PROBLEM TO WORK ON:
Starting at the line that contains "You are a computer-use" and stopping after the line that contains "click(664, 42)", format those lines as a two-column CSV headed instruction and response, one row per request, with its text and its answer each in a single quoted field and line breaks replaced by spaces. Leave the pictures out.

PROVIDED MATERIAL:
%%

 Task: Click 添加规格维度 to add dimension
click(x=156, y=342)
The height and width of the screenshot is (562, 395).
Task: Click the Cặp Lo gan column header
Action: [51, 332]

%%
%%

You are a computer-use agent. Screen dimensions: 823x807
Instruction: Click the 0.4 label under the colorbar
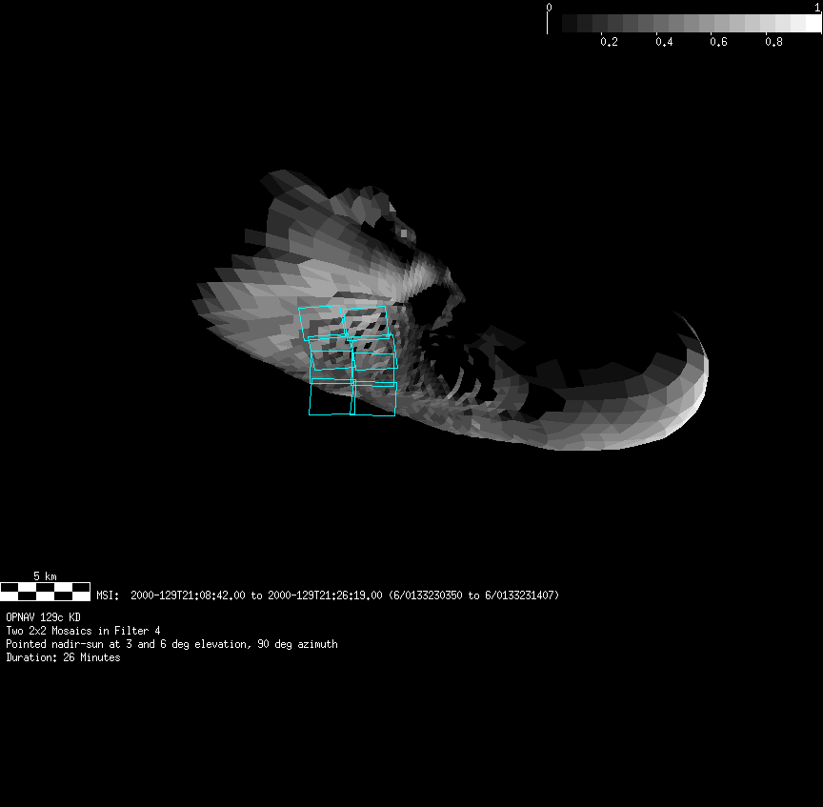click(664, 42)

%%

TASK RESPONSE:
instruction,response
"You are a computer-use agent. Screen dimensions: 823x807 Instruction: Click the 0.4 label under the colorbar","click(664, 42)"